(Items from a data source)
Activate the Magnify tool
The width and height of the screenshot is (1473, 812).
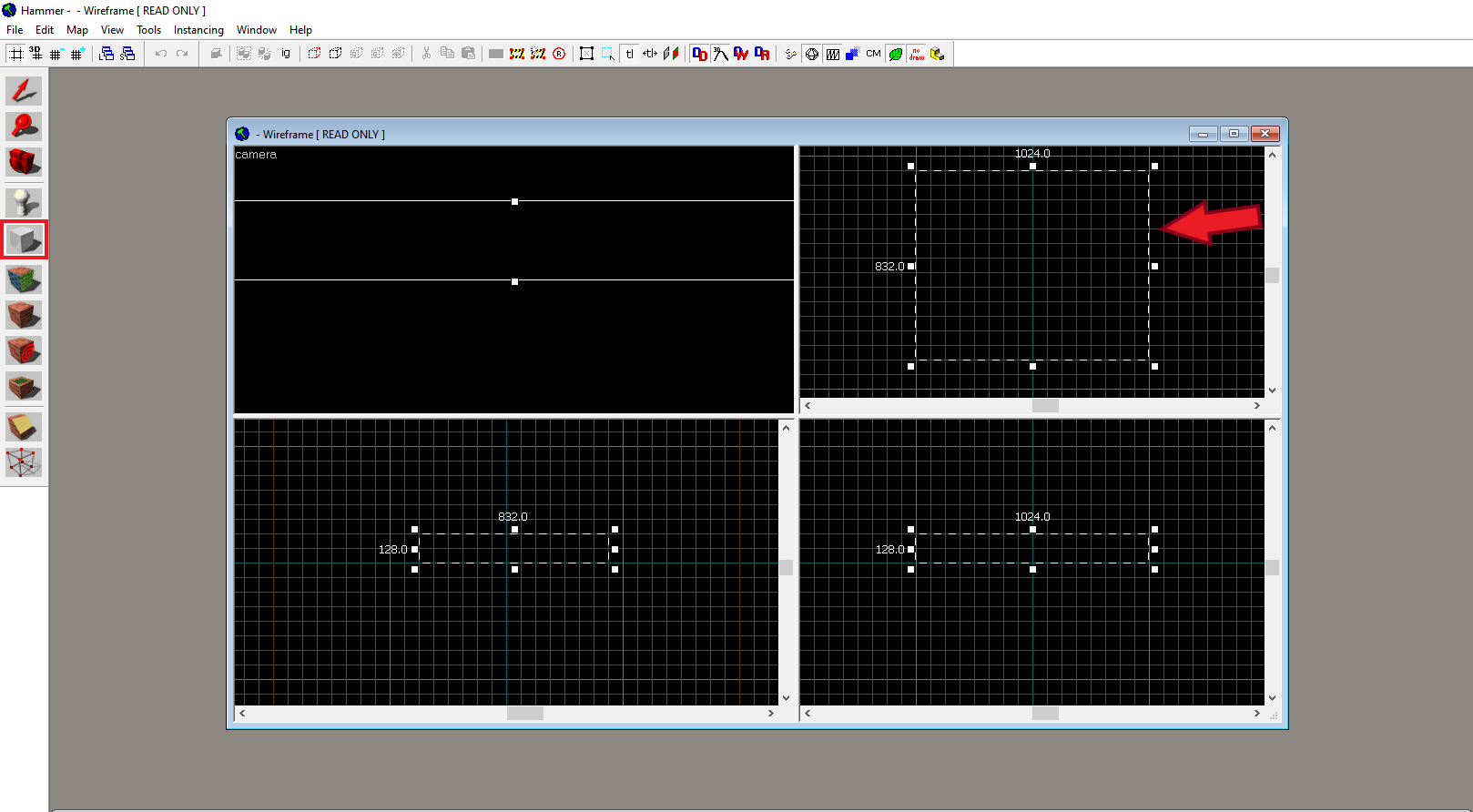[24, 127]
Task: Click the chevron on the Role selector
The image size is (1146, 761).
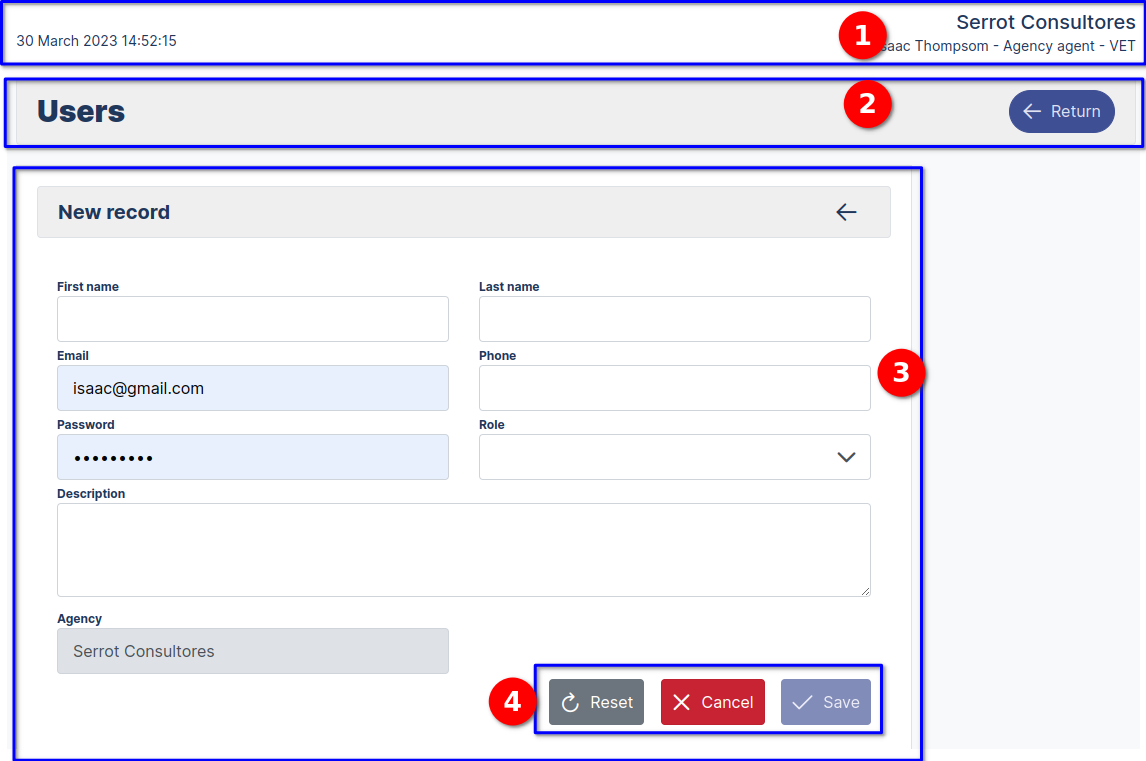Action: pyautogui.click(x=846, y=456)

WORK INSTRUCTION: Transcribe exactly the lines running from the line with "The width and" to the last line of the entries. Pictures stay out of the copy.

WRITTEN RESPONSE:
The width and height of the screenshot is (1473, 812).
[24, 127]
Task: Click the chevron on the Role selector
The image size is (1146, 761).
Action: pyautogui.click(x=846, y=456)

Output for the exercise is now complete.